Photo by Böhringer Friedrich via Wikimedia Commons, licensed under CC BY-SA 3.0 AT. No changes were made.

Artists and product designers also changed how light was understood in architecture. James Turrell made light itself the subject of the work, while Dan Flavin showed how fluorescent tubes could change the whole perception of a room. Olafur Eliasson used light with mist, mirrors, colour and climate effects, making people more aware of how light can be controlled. In product design, Poul Henningsen developed glare-free lamps with layered shades for Louis Poulsen; Isamu Noguchi used paper to make soft domestic light with his Akari lamps; and Ingo Maurer treated lamps as inventive objects made from bulbs, paper, wires and unexpected parts.

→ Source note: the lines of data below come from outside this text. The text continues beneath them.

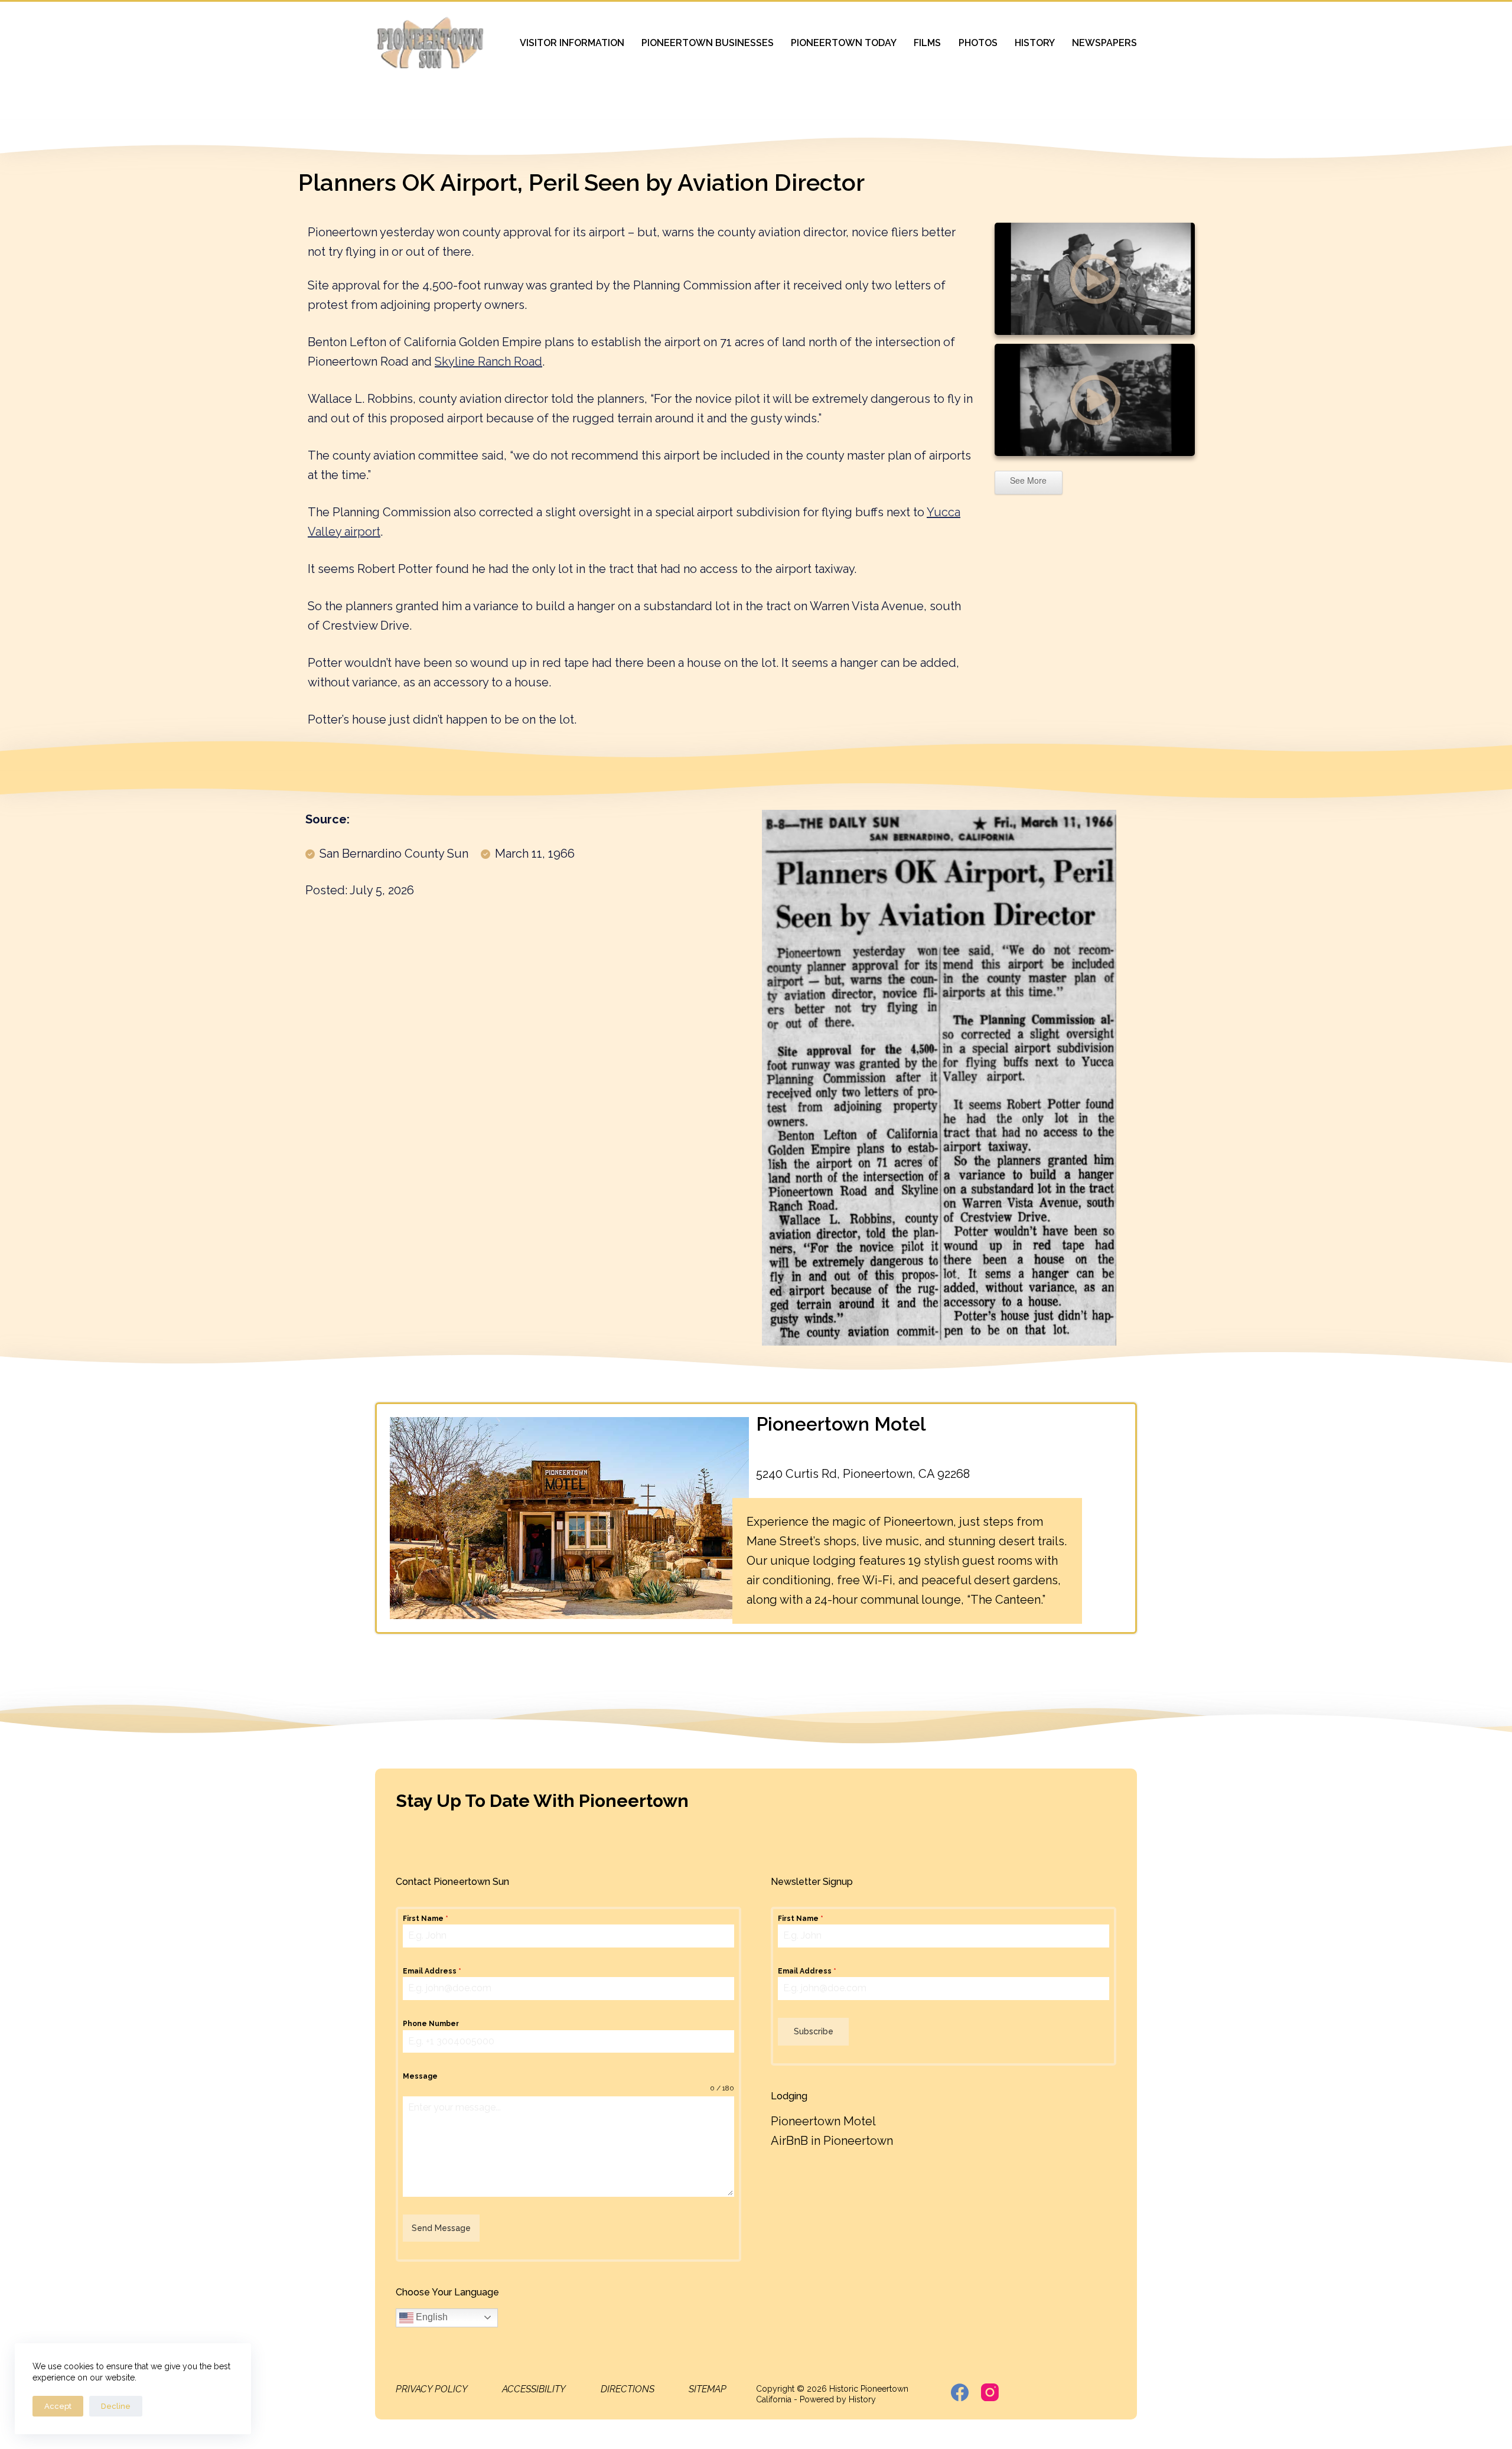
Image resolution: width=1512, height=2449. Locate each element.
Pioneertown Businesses (707, 42)
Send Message (441, 2228)
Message (420, 2076)
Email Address (432, 1971)
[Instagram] (990, 2392)
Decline (116, 2406)
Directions (627, 2389)
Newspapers (1104, 42)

Dividing the Light by James Turrell
“Dividing the Light by James Turrell”
Photo by Sdkb via Wikimedia Commons, licensed under CC BY-SA 4.0. No changes were made.

The current state of architectural lighting

More recently, perhaps the one innovation that changed architectural lighting the most was LED technology. Light sources became smaller, more efficient and easier to control, allowing designers to work with colour tuning, dimming, façade lighting, changing installations and more precise control systems. Contemporary lighting also pays more attention to how the body responds to light, including circadian rhythm, alertness, sleep, comfort and wellbeing. In offices, hospitals, schools and homes, light is now considered not only for visibility but also for how people work, rest and feel.

Sustainability has brought daylight back into focus: daylighting, shading, glare control, sensors and efficient artificial lighting are now being planned together. Natural and artificial light are treated as one system. The façade has also changed from a wall with windows into an active part of the lighting system. It can filter sunlight, reduce heat gain, glow at night and respond to changing conditions, shaping both energy use and the building’s presence in the cityscape.

Light became central to architecture because structure can’t do everything on its own. Structure holds a building up, but light changes how it is seen and used throughout the day and after dark. It can make stone seem lighter, glass more complex, concrete stronger, a museum quieter, a city easier to experience at night and a room more comfortable to inhabit. Much of architectural history is also a history of learning how to control, soften, frame, reflect, colour, hide and reveal light. By the time lighting became a profession, it had already been shaping architecture for centuries. The profession simply gave that work a name, a method and an official place in the design process.